Sebelum resmi menyandang lambang kebanggaan tersebut, seluruh peserta didik telah digembleng habis‑habisan selama kurang lebih dua bulan dalam Pendidikan Komando (Dikko). Materi pendidikan dirancang dalam lima tahap utama yang menguji batas kemampuan manusia, mencakup Dasar Komando, Kelautan, Hutan Gunung, Perang Gerilya, hingga Lawan Gerilya. Semuanya bertujuan menempa fisik sekuat baja, mental tangguh, karakter luhur, serta jiwa kepemimpinan yang matang.
Ujian terberat sekaligus penutup pendidikan adalah Tahap Lintas Medan (Limed). Mereka diwajibkan menempuh perjalanan kaki sejauh 300 hingga 350 kilometer, mulai dari Banyuwangi hingga tiba di lokasi upacara di Malang Selatan. Selama belasan hari, para siswa berjuang melawan alam dan kelelahan sambil membawa perlengkapan tempur lengkap, menaklukkan segala rintangan medan sebagai syarat akhir pengukuhan.
Dalam amanatnya, Pangkormar menyampaikan apresiasi dan ucapan selamat kepada lulusan Pendidikan Komando Angkatan 178 dan 179, Dikmaba XLV Gelombang I dan II, serta Dikmata XLV Gelombang II dan III Kejuruan Marinir TA 2025. Kini mereka resmi bergabung menjadi kekuatan baru Korps Marinir TNI AL.

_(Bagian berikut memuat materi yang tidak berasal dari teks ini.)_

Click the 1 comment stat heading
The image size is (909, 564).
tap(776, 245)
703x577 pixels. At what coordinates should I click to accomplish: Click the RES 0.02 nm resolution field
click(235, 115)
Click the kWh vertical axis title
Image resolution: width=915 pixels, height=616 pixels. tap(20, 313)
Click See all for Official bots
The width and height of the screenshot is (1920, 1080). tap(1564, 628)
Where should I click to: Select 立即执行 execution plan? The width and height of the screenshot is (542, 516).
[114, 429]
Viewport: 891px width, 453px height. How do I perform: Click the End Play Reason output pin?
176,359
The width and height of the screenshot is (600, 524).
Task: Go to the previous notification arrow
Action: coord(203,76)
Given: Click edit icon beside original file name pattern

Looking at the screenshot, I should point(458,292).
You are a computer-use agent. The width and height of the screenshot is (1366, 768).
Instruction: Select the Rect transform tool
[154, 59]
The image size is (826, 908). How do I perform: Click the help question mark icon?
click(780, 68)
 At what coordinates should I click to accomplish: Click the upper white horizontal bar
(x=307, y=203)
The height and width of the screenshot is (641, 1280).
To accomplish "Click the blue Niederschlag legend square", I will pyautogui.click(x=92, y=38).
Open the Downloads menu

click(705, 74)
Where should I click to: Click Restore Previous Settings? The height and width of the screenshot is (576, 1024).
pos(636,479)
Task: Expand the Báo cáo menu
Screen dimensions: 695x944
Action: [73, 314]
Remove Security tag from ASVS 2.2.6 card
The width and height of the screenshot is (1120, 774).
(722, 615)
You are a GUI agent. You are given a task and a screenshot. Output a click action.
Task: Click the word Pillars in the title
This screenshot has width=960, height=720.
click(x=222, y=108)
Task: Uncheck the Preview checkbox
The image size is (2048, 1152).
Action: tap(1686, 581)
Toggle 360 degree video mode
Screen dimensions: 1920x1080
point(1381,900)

“Kalian telah membuktikan ketangguhan dengan melewati serangkaian latihan komando khas Marinir yang berat dan menantang selama dua bulan ini. Seluruh proses ini kami rancang untuk memastikan kalian memiliki kesiapan fisik, mental, karakter, dan jiwa pemimpin yang mumpuni. Kalian kini adalah kesatria amfibi yang siap ditempatkan di garda terdepan pertahanan negara,” tegas Pangkormar.
Dengan tersematnya baret ungu di kepala, ke‑947 prajurit ini kini siap meneruskan tradisi keberanian, setia kepada negara, dan menjaga kedaulatan wilayah laut Indonesia dengan segenap kemampuan yang dimiliki.(red)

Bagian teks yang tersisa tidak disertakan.